▸ **Study text**
Retirement planning @ Harvard provide long-term security
Harvard’s a great place to work – and it’s also a great place to retire from. For example, professional and administrative staff, non-bargaining
unit support staff, and members of the Harvard Union of Clerical and Technical Workers (HUCTW) on regular payroll and working at least 17.5 hours per
week (1,000 hours in a year) are eligible to participate in the Pension Plan. Harvard’s pension benefits help you build long-term savings and a source
of income after you retire from the University. The University pays the full cost of the Pension Plans.
And through the Tax-Deferred Account Program, you can add to your pension savings by contributing a portion of your salary to a (Tax Deferred Account Program)
TDA on a pre-tax basis. You pay no federal or state taxes on these savings or the investment income until you withdraw your funds.
Eligible faculty and staff can also take advantage of Harvard’s post-retirement health benefits. Retirees under the age of 65 even have access to the
same Harvard health plans offered to active employees at the same cost. For retirees age 65 and older, Harvard provides a choice of plans to supplement
Medicare and contributes to the plan based on length of employment at Harvard.

▸ **Supplied information**

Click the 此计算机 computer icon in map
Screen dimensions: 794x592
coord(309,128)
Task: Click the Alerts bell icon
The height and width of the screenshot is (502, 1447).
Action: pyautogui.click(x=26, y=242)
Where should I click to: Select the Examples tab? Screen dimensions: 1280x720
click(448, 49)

--

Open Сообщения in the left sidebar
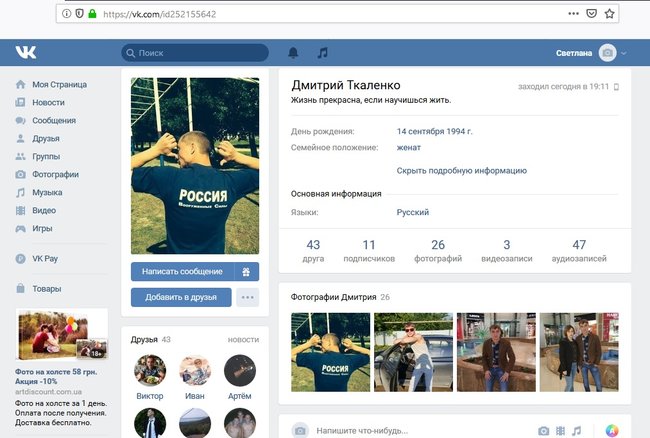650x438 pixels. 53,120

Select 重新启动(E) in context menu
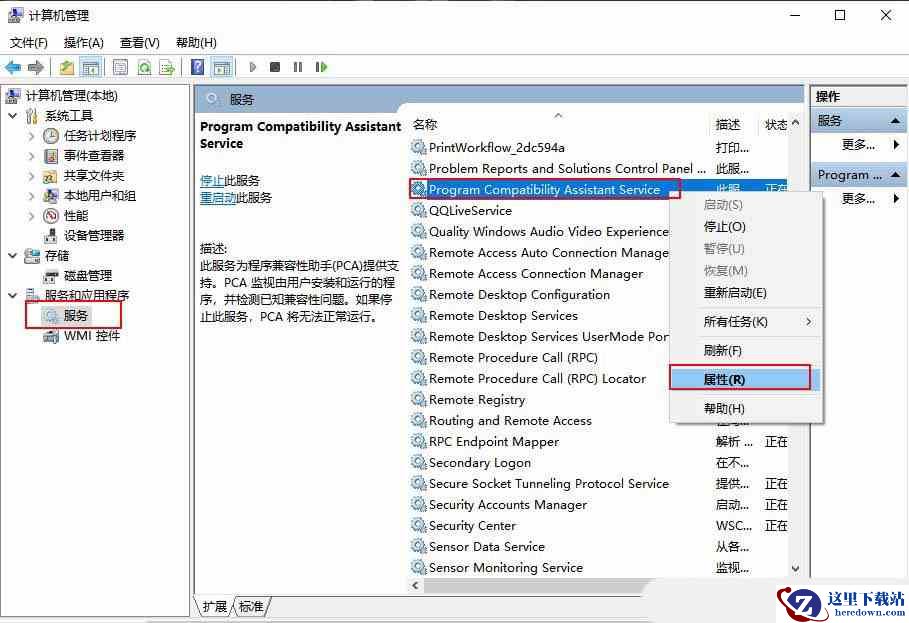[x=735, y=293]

* * *

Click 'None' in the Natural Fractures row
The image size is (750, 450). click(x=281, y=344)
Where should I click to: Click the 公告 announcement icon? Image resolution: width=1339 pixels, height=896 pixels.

▸ **Your assignment**
In one to three sentences, explain what the retirement planning text offers in support of its claim that Harvard is "a great place to retire from." The rows are separate material and have nothing to do with the retirement planning text.

▸ **Solution to the exercise**
It points to the Pension Plan, whose full cost the University pays, and to the Tax-Deferred Account Program, which lets employees add pre-tax savings that go untaxed until withdrawn. It also cites post-retirement health benefits: retirees under 65 can keep the same Harvard health plans at the same cost as active employees, and those 65 and older get a choice of Medicare supplement plans that Harvard contributes to.